Levi M, Toh CH, Thachil J, Watson HG. Guidelines for the diagnosis and management of disseminated intravascular coagulation. Br J Haematol. 2009;145(1):24–33.
Taylor FB Jr, Toh CH, Hoots WK, Wada H, Levi M. Towards definition, clinical and laboratory criteria, and a scoring system for disseminated intravascular coagulation. Thromb Haemost. 2001;86(5):1327–1330.

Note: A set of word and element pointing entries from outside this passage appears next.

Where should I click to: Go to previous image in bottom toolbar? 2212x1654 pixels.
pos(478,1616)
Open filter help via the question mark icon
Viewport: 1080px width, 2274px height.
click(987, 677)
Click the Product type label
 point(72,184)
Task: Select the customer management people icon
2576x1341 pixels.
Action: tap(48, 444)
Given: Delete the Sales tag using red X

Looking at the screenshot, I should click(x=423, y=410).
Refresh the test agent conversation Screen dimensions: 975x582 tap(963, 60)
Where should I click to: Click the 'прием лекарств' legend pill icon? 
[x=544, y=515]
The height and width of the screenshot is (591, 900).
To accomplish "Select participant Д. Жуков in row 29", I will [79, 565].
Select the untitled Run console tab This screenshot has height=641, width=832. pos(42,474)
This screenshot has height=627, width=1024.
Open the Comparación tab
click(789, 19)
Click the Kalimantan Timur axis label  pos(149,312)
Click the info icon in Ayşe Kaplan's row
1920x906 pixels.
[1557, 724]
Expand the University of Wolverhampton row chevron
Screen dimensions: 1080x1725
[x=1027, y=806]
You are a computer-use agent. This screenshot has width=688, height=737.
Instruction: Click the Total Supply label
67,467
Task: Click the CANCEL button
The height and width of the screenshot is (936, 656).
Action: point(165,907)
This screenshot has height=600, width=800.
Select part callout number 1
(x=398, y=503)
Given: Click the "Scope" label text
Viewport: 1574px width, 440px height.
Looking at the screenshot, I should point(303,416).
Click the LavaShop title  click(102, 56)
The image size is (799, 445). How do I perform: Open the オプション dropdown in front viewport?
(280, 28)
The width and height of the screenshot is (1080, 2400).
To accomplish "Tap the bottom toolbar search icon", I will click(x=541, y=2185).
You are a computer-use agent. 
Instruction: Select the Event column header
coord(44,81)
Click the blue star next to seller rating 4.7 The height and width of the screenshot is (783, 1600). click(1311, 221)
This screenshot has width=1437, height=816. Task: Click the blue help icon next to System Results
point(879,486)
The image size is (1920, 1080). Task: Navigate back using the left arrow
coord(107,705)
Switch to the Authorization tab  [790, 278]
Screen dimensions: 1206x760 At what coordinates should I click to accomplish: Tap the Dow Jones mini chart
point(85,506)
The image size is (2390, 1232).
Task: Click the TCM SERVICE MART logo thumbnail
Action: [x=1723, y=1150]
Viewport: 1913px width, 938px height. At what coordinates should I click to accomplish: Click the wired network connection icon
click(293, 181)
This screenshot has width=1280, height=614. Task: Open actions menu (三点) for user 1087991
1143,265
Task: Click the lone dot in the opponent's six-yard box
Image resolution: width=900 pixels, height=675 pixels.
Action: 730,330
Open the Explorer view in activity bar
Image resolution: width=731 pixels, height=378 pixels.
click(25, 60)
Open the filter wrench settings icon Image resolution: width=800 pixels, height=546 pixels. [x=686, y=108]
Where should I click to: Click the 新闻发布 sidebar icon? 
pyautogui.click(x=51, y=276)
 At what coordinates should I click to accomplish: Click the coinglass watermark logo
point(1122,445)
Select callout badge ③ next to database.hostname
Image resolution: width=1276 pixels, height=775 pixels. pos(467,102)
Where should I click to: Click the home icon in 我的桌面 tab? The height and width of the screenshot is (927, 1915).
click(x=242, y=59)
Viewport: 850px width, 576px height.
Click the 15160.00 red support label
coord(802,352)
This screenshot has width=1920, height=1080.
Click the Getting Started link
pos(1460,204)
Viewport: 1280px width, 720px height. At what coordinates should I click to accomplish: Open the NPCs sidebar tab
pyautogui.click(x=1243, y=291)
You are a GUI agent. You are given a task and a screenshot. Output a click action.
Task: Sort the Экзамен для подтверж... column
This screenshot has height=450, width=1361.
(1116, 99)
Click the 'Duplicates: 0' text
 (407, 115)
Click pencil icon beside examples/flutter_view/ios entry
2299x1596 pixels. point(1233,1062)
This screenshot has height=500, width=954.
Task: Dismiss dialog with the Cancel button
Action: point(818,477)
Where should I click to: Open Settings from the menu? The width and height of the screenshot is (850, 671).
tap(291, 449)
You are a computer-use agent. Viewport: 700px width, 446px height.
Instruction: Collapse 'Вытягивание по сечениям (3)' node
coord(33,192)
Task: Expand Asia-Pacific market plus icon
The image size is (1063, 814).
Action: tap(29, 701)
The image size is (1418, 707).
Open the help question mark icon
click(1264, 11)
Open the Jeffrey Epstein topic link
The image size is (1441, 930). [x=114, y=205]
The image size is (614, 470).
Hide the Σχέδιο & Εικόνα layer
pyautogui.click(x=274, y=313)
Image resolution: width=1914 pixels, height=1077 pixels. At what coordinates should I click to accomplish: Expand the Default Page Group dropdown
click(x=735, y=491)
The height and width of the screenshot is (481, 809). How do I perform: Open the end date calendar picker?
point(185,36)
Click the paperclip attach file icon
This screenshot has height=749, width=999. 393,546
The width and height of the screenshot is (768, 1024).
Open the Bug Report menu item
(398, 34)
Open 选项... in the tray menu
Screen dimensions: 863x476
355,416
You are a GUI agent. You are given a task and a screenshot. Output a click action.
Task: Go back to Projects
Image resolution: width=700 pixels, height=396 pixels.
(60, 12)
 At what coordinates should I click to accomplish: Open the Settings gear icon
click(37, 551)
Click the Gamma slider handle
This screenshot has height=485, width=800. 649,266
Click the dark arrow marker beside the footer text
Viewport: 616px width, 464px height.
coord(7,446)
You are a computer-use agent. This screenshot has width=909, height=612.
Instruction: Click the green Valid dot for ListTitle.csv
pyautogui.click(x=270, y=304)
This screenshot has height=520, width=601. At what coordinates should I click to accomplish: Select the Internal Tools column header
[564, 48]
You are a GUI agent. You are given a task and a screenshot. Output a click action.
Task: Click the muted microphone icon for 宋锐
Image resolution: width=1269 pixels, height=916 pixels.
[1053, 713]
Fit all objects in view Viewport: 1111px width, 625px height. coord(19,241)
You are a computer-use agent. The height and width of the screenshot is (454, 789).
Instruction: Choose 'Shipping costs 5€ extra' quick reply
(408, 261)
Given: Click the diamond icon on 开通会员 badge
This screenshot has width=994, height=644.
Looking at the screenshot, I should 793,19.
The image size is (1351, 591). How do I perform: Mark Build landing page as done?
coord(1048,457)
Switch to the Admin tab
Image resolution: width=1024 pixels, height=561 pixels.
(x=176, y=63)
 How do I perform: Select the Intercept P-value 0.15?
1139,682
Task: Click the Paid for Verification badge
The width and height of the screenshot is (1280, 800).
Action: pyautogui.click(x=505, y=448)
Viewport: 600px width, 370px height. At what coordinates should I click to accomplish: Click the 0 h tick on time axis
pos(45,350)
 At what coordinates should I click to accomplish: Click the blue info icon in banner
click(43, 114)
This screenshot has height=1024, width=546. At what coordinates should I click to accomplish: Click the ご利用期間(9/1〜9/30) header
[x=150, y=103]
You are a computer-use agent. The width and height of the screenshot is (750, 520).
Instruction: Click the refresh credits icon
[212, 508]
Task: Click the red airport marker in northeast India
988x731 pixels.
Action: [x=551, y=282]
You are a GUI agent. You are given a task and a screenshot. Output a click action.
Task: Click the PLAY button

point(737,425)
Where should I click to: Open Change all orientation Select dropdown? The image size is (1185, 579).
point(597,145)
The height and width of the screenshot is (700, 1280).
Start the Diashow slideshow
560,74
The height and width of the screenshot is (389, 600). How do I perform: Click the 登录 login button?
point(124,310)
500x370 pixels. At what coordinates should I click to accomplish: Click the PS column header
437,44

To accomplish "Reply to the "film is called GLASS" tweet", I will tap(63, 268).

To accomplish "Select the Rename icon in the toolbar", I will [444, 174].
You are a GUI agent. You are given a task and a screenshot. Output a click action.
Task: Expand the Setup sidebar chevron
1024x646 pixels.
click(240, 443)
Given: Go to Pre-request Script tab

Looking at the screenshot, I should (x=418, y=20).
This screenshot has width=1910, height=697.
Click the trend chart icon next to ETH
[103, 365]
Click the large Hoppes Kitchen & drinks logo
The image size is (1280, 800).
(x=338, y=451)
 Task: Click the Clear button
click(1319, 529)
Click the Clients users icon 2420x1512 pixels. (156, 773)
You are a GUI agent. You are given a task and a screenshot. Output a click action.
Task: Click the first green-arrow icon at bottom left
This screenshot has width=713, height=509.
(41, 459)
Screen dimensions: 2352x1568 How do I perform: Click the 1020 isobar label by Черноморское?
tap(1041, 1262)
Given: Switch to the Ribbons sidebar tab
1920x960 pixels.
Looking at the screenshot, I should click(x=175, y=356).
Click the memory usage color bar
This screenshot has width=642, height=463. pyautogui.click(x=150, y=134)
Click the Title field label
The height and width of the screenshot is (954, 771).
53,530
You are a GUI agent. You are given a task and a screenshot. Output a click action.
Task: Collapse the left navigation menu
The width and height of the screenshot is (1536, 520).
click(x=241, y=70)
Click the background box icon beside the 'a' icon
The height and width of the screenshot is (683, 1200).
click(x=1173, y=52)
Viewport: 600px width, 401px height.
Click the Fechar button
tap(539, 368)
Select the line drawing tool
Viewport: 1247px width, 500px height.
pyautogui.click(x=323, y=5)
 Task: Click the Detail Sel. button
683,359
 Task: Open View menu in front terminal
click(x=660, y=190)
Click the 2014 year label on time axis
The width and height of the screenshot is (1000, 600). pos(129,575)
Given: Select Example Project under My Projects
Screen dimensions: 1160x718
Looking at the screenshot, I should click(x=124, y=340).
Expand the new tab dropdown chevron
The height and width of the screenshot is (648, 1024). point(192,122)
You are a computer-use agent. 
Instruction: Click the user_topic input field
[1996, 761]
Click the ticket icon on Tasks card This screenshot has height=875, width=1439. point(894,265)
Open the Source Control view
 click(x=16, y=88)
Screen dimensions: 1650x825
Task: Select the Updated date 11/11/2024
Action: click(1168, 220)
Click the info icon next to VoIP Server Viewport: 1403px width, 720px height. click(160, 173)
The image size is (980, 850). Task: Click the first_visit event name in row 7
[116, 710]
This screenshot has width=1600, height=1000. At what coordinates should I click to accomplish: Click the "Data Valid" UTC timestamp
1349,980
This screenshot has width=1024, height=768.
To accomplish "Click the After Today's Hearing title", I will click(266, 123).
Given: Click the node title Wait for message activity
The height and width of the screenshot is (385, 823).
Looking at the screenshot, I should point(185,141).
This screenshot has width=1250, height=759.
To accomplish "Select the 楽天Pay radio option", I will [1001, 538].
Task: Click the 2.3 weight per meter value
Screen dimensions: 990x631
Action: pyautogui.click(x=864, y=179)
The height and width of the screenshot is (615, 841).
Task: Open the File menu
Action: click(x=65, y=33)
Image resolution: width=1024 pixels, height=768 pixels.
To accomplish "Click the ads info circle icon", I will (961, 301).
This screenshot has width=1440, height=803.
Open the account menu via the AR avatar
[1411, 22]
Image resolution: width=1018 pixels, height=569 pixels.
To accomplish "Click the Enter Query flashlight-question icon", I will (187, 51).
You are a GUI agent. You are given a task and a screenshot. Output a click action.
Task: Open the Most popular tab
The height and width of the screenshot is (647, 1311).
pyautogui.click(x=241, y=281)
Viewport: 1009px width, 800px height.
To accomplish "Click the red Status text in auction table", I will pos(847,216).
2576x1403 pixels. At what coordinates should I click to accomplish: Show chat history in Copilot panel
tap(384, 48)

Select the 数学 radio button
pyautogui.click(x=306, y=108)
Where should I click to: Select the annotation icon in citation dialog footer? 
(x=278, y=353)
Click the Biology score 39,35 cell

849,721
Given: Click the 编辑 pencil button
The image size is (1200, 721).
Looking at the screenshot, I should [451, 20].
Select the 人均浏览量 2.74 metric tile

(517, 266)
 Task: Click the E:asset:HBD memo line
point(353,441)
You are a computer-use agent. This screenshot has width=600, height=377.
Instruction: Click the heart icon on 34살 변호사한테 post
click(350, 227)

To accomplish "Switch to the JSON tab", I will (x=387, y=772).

Wada H, Thachil J, Di Nisio M, et al. Guidance for diagnosis and treatment of DIC from harmonization of the ISTH SSC. J Thromb Haemost. 2013;11(4):761–767.
Levi M, Scully M. How I treat disseminated intravascular coagulation. Blood. 2018;131(8):845–854.
Hunt BJ. Bleeding and coagulopathies in critical care. N Engl J Med. 2014;370(9):847–859.
Iba T, Levy JH, Wada H, et al. Sepsis-induced coagulopathy and disseminated intravascular coagulation. Semin Thromb Hemost. 2020;46(1):89–95.